Cette possibilité est ouverte jusqu’à dix années à compter de l’achèvement des travaux. Un requérant a soulevé une question prioritaire de constitutionnalité, à laquelle les membres du Conseil constitutionnel ont répondu dans une décision du 31 juillet (1), portant sur les mots « la démolition » : pour le requérant, ces dispositions portent une atteinte disproportionnée au droit de propriété.

Une subtile distinction

Le droit de propriété est consacré aux articles 2 et 17 de la Déclaration des droits de l’homme et du citoyen de 1789. Pour rappel, aux termes de l’article 2, « le but de toute association politique est la conservation des droits naturels et imprescriptibles de l’Homme. Ces droits sont […] la propriété […] ». Et d’après l’article 17, « la propriété étant un droit inviolable et sacré, nul ne peut en être privé, si ce n’est lorsque la nécessité publique, légalement constatée, l’exige évidemment, et sous la condition d’une juste et préalable indemnité ». Les Sages font la différence entre une atteinte à l’exercice du droit de propriété (article 2) et une privation de propriété (article 17), et examinent la possibilité de l’action en démolition au regard de ces deux notions.

Pour eux, cette action « ne constitue qu’une conséquence des restrictions apportées aux conditions d’exercice du droit de propriété par les règles d’urbanisme » : elle permet uniquement de rétablir les lieux dans leur situation antérieure à l’édification irrégulière. Donc même si la démolition a pour effet de priver le propriétaire de son bien irrégulièrement bâti, l’article 17 ne peut être invoqué.

Une réserve importante

L’article 2 implique que les atteintes portées au droit de propriété doivent être justifiées par un motif d’intérêt général et proportionnées à l’objectif poursuivi.

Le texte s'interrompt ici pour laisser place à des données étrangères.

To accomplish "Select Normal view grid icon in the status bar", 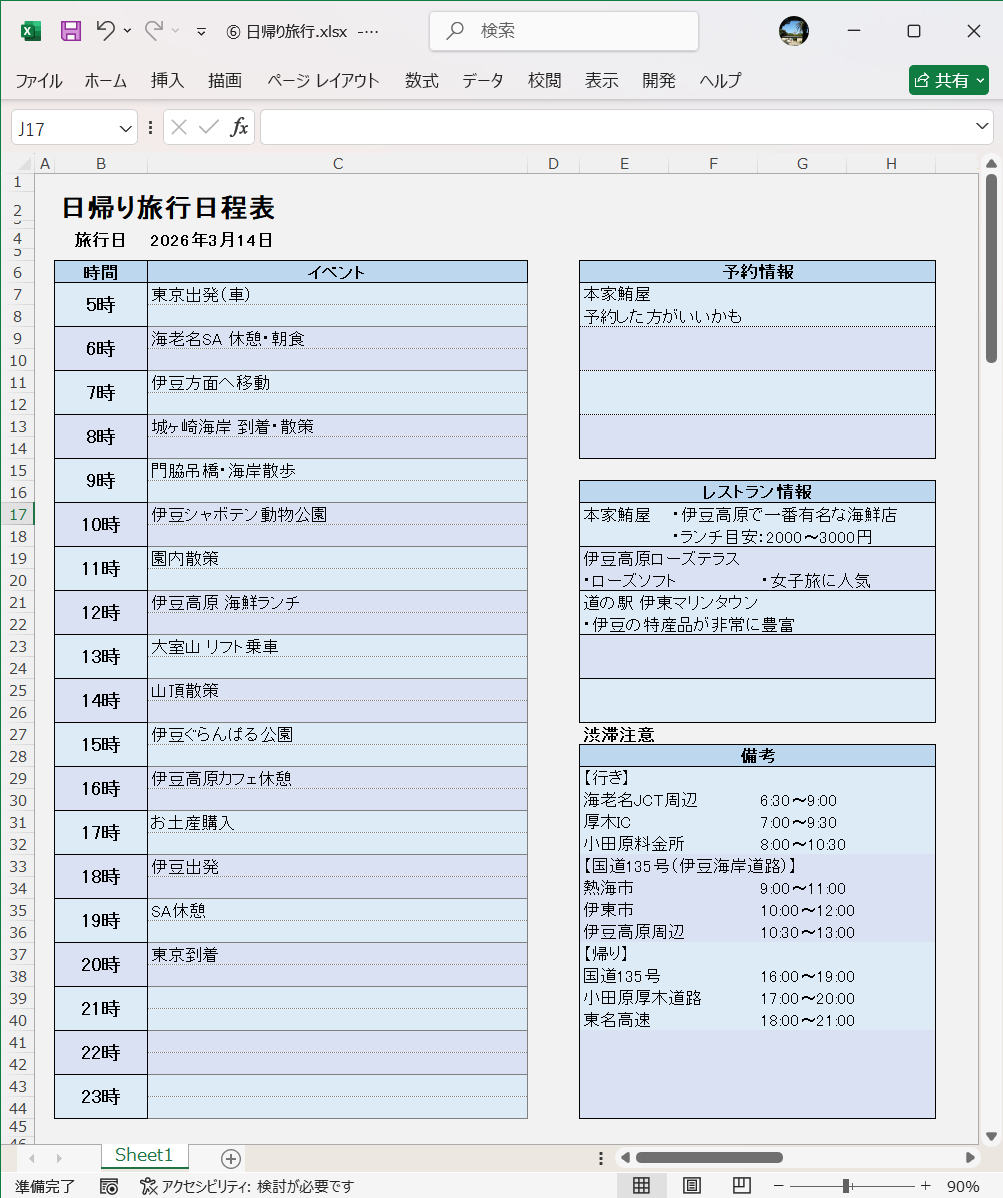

L’intérêt général en présence ici est le respect des règles d’urbanisme, qui permettent de maîtriser le développement urbain des territoires.

Les Sages relèvent également les limitations apportées à cette action en démolition : qui peut l’introduire, dans un certain délai, quel juge peut la prononcer et contre quel type d’ouvrage. Cette atteinte est donc proportionnée, mais le Conseil prononce une réserve tout de même : cette action en démolition ne saurait être prononcée si le juge peut ordonner à la place la mise en conformité de l’ouvrage et que celle-ci est acceptée par le propriétaire. Les Sages, tout en concluant à la conformité à la Constitution de l’article L.480-14, en ont donc limité la portée.